COPD Frustrations!

That is understandable, . Here is an article about coughing that includes a discussion of "huff" coughing, which is a gentler way to cough: https://copd.net/clinical/mucus-with-copd. Maybe it would help put your wife at ease if she read the article as well. - Lori (Team Member)

I feel for you try take care

I am suffering from COPD and severe arthritis. I try to get some exercise walking with my dog ( it used to be a lot more). Now my joints won’t let me do what I want either. The weight of my portable on my shoulder or back only adds to my efforts to exercise.
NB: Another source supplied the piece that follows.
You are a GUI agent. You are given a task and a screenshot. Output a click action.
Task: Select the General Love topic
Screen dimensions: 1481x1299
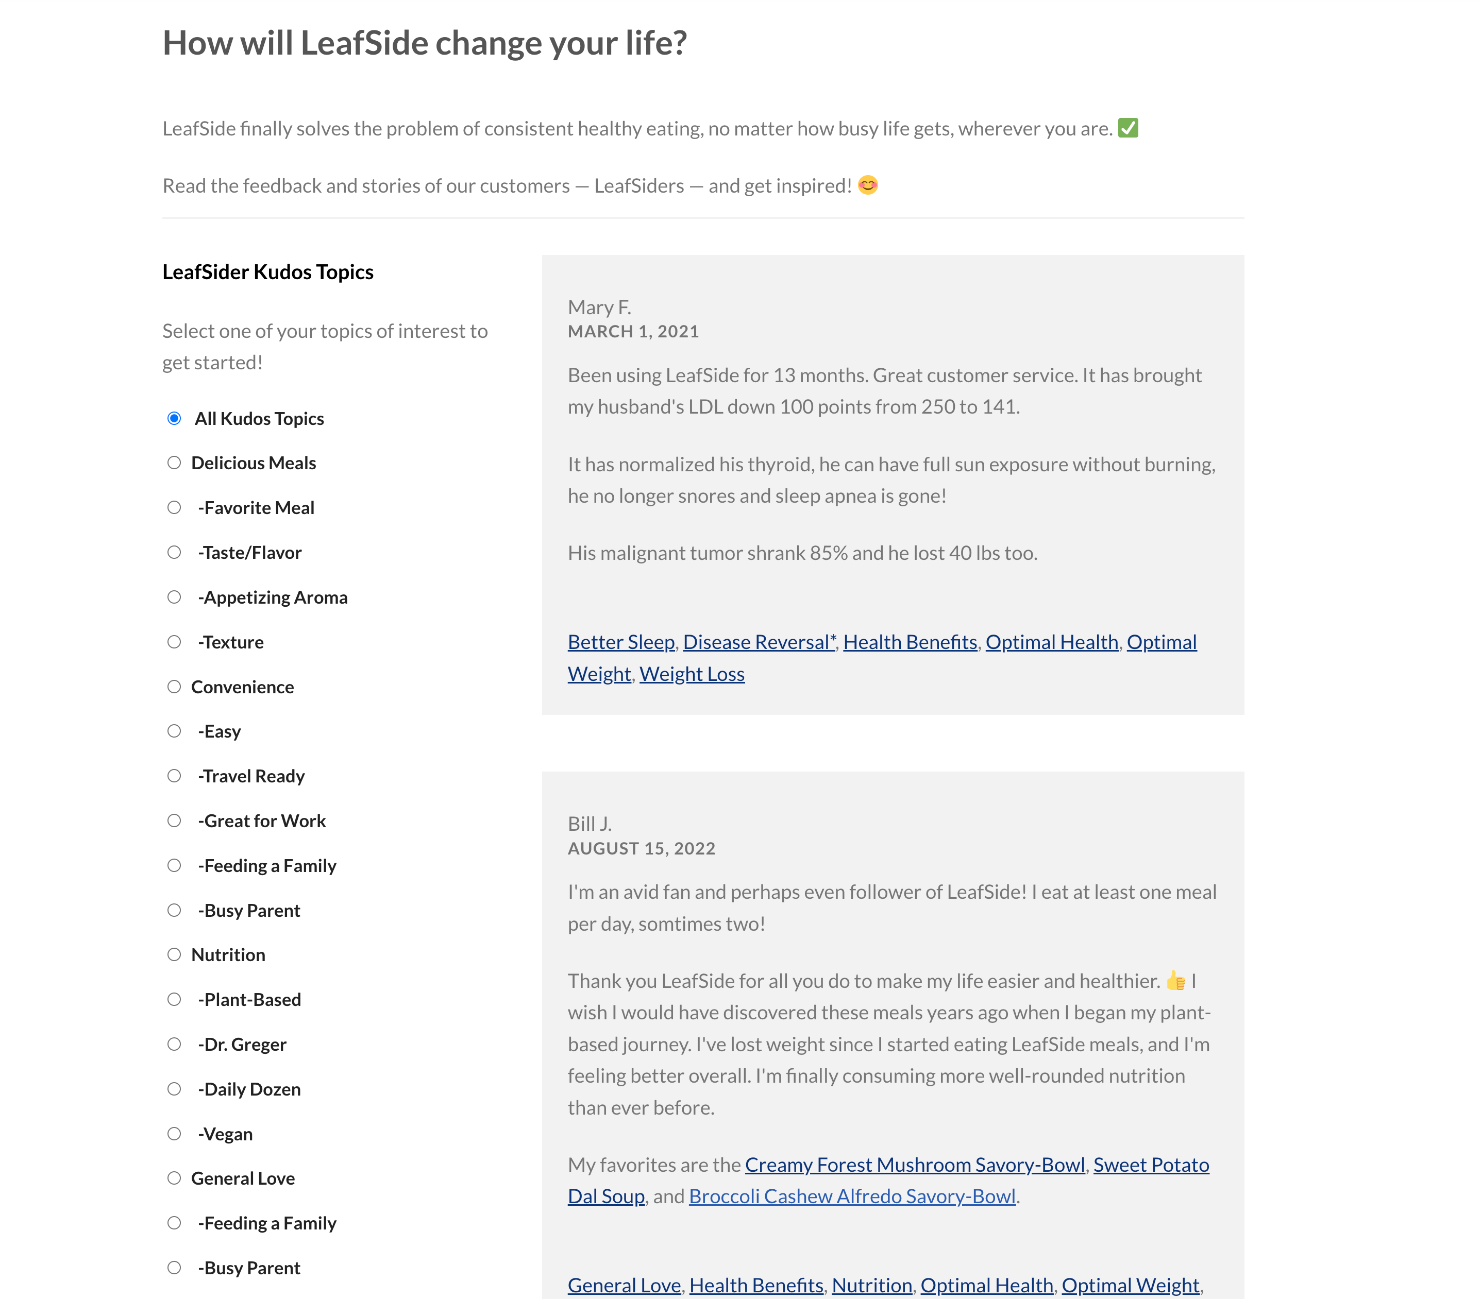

I’m in the later part of stage 3 and I also have PMR and some days it’s hurts to get out of bed to go to the bathroom, and then with COPD on top of that. I know what you mean. I hope you have better days ahead.

This is so confusing to me. How are you supposed to prove that you don't smoke? I hope that you're able to get the oxygen support you need ... just please remember to never smoke while wearing your oxygen as that's very dangerous. No need to apologize for being negative -- it's frustrating and upsetting when we can't get the help that we need or reach a goal when we are trying our best! I think all of us feel that way at times. You can always talk to us, Davoe. Hugs. -Melissa, team member

thanks heaps Melisa from Oz Davoe321

I can relate. I am on 6 and half liters. My Imogen will not support that. I have 2 tanks on a rolling cart. I am always unnerved because oxygen runs out quickly. Soooo, I only go out for Dr appts. At HOME I am using a hi-flow concentrator.

I can relate, the line gets tangled around my feet or caught on something when I go room to room, very frustrating, I live in a 2 story home so the cord has to be long enough to go upstairs.